HARTFORD, CT—Following weeks of confusion about its deadline, the United States Supreme Court ruled that the Trump administration can end the 2020 Census before Oct. 31, halting a motion from a federal judge in California which ordered the Census Bureau to continue operations through the end of the month.

The Trump administration called for the Census to cut operations short, arguing that the Bureau already has enough data to paint an accurate picture of the country’s population.

Lt. Gov. Susan Bysiewicz, who has been leading Connecticut’s count, said it’s “disappointinting, but not surprising.” She has said that an earlier deadline “threatens the accuracy” of the Census.

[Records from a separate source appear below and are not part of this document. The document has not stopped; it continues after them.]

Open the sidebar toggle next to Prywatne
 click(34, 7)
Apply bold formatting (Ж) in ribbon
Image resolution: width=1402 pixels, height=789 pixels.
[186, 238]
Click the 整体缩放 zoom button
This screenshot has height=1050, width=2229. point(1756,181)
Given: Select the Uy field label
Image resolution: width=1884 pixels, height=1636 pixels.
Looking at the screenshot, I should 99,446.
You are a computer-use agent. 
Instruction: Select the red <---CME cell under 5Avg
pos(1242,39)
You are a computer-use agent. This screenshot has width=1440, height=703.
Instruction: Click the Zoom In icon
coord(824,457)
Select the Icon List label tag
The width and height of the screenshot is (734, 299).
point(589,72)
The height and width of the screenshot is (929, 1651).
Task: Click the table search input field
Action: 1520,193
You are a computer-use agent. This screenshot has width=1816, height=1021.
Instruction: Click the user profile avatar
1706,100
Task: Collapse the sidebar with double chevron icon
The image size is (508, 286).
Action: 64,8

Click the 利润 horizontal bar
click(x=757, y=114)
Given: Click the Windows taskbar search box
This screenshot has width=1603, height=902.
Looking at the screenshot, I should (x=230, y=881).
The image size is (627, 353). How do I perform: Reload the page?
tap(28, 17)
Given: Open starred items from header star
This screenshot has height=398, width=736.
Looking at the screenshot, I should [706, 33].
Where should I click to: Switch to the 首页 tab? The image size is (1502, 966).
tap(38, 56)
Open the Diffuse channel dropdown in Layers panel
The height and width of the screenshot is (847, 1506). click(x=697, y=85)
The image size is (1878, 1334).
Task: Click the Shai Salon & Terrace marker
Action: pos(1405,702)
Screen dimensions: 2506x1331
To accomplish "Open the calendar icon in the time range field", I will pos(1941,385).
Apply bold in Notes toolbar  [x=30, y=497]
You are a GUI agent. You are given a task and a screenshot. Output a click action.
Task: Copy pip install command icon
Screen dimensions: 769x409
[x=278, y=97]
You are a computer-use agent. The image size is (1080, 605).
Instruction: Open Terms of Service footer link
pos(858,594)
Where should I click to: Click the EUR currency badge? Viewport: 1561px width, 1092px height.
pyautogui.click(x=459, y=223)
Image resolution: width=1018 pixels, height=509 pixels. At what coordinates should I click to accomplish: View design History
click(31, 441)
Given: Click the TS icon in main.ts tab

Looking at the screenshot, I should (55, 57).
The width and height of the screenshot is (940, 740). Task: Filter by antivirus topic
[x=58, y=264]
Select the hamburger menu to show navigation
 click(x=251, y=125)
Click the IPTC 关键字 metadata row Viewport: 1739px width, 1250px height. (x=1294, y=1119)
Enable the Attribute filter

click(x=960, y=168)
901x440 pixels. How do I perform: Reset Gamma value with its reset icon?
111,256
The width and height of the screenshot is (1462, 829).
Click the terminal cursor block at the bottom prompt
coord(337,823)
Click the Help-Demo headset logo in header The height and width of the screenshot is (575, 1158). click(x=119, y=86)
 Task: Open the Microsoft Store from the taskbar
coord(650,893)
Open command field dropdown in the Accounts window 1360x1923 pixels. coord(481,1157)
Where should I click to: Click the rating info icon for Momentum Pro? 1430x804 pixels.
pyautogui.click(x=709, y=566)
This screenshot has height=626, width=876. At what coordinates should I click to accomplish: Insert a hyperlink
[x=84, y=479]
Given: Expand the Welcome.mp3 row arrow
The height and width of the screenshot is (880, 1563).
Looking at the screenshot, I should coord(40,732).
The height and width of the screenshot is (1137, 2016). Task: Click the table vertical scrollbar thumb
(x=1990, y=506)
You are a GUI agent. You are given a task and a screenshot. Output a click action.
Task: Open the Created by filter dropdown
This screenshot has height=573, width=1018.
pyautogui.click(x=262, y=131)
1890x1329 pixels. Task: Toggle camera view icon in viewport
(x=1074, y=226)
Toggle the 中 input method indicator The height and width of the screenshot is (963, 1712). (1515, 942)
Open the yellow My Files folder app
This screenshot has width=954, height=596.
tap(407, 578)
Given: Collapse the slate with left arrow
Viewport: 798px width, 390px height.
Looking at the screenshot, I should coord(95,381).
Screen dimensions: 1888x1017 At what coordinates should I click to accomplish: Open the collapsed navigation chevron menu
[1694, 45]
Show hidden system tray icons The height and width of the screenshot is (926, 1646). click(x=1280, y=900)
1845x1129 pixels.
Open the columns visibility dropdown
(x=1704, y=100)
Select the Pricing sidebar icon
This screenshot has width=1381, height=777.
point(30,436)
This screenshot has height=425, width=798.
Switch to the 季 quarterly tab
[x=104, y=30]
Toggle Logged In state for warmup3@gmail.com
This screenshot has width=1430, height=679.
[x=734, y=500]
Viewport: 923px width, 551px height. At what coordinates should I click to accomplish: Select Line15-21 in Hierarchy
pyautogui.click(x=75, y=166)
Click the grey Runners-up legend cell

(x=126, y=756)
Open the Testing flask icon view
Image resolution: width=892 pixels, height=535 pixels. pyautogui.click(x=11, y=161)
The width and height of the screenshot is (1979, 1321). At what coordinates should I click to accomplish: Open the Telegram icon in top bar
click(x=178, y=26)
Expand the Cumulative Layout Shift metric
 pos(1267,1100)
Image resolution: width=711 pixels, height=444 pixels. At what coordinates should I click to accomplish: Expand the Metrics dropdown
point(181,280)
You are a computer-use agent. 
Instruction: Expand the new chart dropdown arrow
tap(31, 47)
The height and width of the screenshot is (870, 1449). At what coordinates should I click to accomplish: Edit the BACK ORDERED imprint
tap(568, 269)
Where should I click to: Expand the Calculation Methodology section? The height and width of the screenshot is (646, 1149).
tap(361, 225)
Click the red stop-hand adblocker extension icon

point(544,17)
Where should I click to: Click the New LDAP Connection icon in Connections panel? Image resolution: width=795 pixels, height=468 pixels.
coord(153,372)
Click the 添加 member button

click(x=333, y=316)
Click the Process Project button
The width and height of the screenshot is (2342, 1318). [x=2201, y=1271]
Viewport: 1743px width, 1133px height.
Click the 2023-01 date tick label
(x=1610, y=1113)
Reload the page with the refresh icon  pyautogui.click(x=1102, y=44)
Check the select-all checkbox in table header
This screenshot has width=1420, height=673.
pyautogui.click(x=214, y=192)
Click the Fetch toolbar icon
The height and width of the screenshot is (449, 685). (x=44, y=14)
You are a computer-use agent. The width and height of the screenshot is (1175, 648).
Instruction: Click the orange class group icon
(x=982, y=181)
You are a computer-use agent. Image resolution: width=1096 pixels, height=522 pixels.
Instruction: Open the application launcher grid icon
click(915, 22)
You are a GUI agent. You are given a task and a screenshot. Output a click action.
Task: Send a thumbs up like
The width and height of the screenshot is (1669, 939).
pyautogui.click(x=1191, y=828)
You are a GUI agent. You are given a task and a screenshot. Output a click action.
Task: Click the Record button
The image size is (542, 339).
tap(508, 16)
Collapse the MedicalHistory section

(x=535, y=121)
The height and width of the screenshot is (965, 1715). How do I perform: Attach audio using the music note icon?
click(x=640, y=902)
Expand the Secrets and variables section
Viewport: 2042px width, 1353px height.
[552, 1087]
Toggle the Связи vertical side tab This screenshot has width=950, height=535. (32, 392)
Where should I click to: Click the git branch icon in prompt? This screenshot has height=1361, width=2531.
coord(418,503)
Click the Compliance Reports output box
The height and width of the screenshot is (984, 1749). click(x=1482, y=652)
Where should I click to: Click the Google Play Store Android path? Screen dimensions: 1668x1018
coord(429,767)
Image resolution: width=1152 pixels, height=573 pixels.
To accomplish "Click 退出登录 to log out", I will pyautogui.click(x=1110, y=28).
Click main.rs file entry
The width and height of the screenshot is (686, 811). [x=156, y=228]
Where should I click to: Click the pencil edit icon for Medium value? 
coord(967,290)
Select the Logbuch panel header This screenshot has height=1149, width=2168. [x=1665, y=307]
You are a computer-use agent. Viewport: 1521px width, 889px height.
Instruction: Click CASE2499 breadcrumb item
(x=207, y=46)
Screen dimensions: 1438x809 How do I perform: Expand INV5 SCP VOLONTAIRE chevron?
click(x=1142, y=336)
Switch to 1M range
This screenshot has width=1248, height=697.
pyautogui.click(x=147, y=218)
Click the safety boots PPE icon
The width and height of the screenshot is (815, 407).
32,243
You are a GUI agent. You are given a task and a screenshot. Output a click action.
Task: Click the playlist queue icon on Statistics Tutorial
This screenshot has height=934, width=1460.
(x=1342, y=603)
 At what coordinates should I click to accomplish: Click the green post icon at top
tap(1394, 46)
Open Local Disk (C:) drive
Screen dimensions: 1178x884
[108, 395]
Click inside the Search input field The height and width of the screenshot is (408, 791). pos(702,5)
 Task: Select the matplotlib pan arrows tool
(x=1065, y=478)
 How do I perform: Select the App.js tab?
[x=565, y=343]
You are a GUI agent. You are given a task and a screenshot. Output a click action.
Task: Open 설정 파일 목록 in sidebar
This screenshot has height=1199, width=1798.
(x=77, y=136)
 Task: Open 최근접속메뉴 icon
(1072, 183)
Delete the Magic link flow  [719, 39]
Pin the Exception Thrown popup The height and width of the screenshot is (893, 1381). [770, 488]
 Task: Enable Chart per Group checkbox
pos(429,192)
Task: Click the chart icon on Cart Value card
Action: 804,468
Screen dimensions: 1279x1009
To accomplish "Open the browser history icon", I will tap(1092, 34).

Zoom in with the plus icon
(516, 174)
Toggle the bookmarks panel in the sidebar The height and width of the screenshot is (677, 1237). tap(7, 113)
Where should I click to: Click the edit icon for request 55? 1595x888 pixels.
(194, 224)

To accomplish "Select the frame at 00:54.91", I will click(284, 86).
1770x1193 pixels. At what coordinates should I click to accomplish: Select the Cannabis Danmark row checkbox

Connecticut currently has a response rate of 99.9% as of Friday. Bysiewicz said each individual who participated in the census will contribute $29,000 to their community over the next 10 years.

The Census also helps to secure fair representation for Connecticut in the U.S. Congress and state redistricting based on how many people live in each town and city.

$11 Billion And Critical Programs At Stake

An accurate census count determines whether Connecticut receives $11 billion or a different amount to fund 55 federal programs and other expenditures, many of which are significant in the middle of a pandemic.

These programs include nutritional services like the Supplemental Nutrition Assistance Program, or SNAP, and Meals on Wheels, as well as Medicare and Medicaid.

“The government can only make these decisions if they have accurate data,” said Nichelle Mullins, who leads the Charter Oak Health Center and the Community Health Center Association of Connecticut.

Additionally, funding from the census goes toward initiatives like transportation, infrastructure improvements and environmental policies. It also helps programs dedicated to people of color and immigrants, both of whom are groups that have been systemically undercounted in the past.

Community action agencies also rely on the federal funding to provide social services for 259,000 individuals in the state, according to Community Renewal Team President Lena Rodriguez.

Rodriguez said that the CRT alone aids 60,000 families annually with programs like rapid housing assistance and foreclosure counseling, both of which have been important in the pandemic. Most of these families are located in Hartford, which is one both of the poorest cities in the country and one of the worst-counted.

“We have to do better in Hartford,” Rodriguez noted, saying that it’s been difficult to connect with the households there because of the COVID-19 pandemic.

Census Determines Connecticut Children’s Next 10 Years

With the pandemic keeping children at home, Merrill Gay of the CT Early Childhood Alliance said it’s now more necessary than ever to get kids counted.

“A child who’s three years old and doesn’t get counted doesn’t get another chance to get counted until they’re 13 [during the 2030 Census],” Gay said.

The Census Bureau estimates that 5% of children under the age of five weren’t counted in the 2010 Census, meaning about one million kids were not represented.

Liz Fraser, Policy Director for the Connecticut Association of Human Services, said Connecticut has not been immune to undercounting children in the Census and that the 2020 Census represents a chance to fix that.

“Every city in Connecticut has pockets where we have very, very hard-to-count areas for young children and they’re at high risk of being missed,” Fraser elaborated.

The 2020 Census will decide how much funding goes to services that children and their families benefit from such as school meals, Head Start, after-school programs and daycare.

As young kids are most likely to be missed, Eva Bunnell, senior partnership specialist for the U.S. Census Bureau’s New York Region, said that people must take counting them seriously.